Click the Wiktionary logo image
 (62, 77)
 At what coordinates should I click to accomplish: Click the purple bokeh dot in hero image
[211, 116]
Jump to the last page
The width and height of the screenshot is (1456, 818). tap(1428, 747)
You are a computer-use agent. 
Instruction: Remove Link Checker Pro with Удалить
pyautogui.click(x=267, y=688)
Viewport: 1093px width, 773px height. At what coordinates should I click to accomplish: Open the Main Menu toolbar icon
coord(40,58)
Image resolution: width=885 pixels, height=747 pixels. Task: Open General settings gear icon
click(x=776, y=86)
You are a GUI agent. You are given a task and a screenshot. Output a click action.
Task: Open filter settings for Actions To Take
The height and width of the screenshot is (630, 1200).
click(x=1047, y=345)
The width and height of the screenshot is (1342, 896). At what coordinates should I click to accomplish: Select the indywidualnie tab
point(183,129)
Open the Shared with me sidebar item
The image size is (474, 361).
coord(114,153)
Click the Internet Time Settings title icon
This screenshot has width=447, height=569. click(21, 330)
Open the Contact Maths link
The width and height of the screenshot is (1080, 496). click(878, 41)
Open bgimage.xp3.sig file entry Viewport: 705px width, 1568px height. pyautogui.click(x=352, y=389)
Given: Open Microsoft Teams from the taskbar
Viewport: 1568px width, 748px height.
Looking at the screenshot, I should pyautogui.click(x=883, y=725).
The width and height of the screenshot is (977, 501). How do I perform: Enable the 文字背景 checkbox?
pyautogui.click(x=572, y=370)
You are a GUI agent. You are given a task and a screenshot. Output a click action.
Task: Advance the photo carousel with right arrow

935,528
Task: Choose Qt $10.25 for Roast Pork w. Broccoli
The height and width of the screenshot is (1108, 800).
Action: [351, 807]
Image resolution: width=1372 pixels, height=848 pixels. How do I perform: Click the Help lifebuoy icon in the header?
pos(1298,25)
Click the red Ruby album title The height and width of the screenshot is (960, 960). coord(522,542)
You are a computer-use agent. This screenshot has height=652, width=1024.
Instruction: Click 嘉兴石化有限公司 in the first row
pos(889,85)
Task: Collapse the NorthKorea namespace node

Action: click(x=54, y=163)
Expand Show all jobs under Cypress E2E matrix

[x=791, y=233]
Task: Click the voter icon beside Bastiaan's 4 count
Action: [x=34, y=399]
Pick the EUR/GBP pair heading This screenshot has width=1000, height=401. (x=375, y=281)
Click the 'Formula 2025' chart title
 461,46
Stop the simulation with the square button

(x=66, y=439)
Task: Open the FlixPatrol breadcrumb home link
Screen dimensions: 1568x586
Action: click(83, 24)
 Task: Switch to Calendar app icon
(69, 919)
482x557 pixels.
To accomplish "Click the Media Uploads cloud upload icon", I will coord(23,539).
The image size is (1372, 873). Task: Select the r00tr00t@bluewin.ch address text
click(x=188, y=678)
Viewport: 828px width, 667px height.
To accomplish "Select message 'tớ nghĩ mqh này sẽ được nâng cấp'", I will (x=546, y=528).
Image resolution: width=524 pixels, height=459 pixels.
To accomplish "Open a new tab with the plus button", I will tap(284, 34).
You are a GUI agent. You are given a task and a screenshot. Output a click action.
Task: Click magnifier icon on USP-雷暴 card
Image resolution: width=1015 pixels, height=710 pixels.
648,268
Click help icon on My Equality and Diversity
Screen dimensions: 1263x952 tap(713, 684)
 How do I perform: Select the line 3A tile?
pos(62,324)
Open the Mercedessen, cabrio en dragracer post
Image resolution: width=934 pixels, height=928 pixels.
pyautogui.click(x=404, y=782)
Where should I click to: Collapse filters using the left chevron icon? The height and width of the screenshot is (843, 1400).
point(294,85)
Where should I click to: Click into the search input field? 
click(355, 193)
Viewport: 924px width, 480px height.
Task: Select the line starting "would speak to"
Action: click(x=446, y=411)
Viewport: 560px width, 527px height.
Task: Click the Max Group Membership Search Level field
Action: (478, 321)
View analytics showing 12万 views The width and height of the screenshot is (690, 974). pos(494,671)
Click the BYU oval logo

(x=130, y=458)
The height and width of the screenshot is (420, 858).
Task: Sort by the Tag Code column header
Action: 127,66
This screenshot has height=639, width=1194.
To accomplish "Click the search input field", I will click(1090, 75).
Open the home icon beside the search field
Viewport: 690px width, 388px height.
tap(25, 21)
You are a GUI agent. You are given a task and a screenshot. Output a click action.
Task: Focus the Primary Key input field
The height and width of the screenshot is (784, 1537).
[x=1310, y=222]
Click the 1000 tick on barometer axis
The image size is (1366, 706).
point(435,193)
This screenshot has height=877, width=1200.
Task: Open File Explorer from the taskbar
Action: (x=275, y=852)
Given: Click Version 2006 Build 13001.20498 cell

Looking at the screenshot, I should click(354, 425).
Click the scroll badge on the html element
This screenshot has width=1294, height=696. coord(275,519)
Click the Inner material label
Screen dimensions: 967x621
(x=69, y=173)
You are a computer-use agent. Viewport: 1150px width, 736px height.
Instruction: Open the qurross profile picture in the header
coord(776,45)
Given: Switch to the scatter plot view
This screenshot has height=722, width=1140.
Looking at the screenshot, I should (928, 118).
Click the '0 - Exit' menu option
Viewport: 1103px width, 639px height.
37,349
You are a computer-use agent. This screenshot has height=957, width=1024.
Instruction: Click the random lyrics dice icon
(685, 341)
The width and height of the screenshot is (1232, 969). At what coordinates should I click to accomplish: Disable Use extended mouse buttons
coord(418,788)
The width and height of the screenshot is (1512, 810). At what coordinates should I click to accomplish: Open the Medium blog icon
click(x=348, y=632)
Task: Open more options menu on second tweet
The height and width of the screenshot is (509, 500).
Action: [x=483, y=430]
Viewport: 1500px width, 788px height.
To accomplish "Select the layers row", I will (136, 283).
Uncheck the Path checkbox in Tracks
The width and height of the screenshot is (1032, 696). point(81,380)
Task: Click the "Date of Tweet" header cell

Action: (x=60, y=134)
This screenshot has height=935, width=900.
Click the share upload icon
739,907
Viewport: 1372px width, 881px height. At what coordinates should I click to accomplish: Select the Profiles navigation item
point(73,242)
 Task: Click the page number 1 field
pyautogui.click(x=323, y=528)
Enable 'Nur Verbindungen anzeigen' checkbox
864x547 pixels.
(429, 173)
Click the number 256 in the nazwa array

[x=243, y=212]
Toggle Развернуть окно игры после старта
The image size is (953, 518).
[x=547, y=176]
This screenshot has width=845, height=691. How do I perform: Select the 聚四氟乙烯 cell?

^^^^^^^^^^^^^^^^

WORK REQUIRED: Each line in the data that holds the string "computer" must be returned.

RESULT:
You are a computer-use agent. 
You are a computer-use agent. This screenshot has height=652, width=1024.
You are a computer-use agent. Viewport: 1150px width, 736px height.
You are a computer-use agent. This screenshot has height=957, width=1024.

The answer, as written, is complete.